With Tool Search, only the Tool Search mechanism itself is preloaded, and tools are discovered on demand. The total context consumption is reduced to merely about 8.7K tokens, preserving 95% of the context window.

Tests indicate that enabling Tool Search enhances Opus 4's accuracy from 49% to 74% and Opus 4.5's accuracy from 79.5% to 88.1%.

It is important to note that enabling Tool Search necessitates a consideration of trade-offs. This feature introduces a search step prior to tool invocation, offering the best return on investment when the benefits of context savings and accuracy improvements surpass the additional latency.

Thus, this feature is most efficacious in the following scenarios:

Tool definitions consume in excess of 10,000 tokens.

Constructing MCP systems with multiple servers.

Over 10 available tools.

As workflows grow increasingly complex, traditional tool invocation methods introduce two fundamental issues: first, context pollution caused by intermediate results; second, the necessity for a complete model inference with each tool invocation.

Programmatic Tool Invocation empowers Claude to orchestrate tools through code rather than separate API calls. Claude can invoke multiple tools by writing code and control which information ultimately enters its context window.

This feature enhances efficiency in the following ways:

Token savings: Average usage decreases from 43,588 tokens to 27,297 tokens, reducing token consumption by 37% for complex research tasks.

Reduced latency: Coordinating over 20 tool invocations in a single code block eliminates more than 19 inference processes.

Improved accuracy: Internal knowledge retrieval accuracy increases from 25.6% to 28.5%; GIA benchmark accuracy improves from 46.5% to 51.2%.

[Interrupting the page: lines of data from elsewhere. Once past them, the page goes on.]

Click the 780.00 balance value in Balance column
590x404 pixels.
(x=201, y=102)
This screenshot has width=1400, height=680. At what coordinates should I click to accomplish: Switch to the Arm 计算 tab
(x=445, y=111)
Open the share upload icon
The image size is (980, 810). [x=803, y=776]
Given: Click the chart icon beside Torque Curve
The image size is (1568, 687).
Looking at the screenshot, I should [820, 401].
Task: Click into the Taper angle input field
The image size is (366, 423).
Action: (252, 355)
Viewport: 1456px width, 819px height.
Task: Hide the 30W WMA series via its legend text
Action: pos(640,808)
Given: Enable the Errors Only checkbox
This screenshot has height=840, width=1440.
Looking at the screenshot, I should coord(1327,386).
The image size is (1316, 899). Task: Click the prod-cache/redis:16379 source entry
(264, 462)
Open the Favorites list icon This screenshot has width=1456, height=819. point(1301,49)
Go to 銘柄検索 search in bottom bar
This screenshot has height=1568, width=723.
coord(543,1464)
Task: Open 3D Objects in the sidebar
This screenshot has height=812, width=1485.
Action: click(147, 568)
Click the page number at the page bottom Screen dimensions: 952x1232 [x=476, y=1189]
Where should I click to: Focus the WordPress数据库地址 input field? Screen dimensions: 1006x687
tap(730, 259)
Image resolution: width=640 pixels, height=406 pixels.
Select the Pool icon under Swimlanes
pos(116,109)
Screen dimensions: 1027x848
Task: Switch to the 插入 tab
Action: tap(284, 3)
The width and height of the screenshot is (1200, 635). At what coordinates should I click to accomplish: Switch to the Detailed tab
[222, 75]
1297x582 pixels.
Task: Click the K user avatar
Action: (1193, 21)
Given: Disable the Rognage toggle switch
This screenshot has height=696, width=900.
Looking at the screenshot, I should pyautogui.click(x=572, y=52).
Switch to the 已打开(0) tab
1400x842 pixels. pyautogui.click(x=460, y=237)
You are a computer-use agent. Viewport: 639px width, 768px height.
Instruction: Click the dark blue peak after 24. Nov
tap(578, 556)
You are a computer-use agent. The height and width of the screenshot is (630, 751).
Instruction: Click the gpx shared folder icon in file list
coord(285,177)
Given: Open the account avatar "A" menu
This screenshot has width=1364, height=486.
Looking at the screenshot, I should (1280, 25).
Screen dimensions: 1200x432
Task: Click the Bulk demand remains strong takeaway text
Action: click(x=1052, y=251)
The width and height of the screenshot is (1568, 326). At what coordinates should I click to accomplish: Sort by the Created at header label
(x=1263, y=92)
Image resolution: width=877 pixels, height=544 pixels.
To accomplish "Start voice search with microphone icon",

Programmatic Tool Invocation is ideally suited for processing large datasets, executing multi-step workflows, managing intermediate data, and performing operations on multiple items.

While JSON Schema excels at defining structures, it falls short in expressing usage patterns, such as when to include optional parameters or which combinations are logical.

Tool Usage Examples permit the inclusion of sample tool invocations directly within the tool definition. This enables the demonstration of specific usage patterns to Claude without relying on schemas.

Format specifications: Dates adhere to the YYYY-MM-DD format, user IDs follow the USR-XXXXX format, and tags conform to the kebab-case format.

Nested structure patterns: Construct a reporter object with nested contact objects.

Optional parameter associations: Include comprehensive contact information and escalation mechanisms with stringent service level agreements (SLAs).

In Claude's internal tests, Tool Usage Examples elevated the accuracy of complex parameter handling from 72% to 90%.

Tool Usage Examples are apt for complex nested structures, tools with numerous optional parameters, and tools incorporating schemas.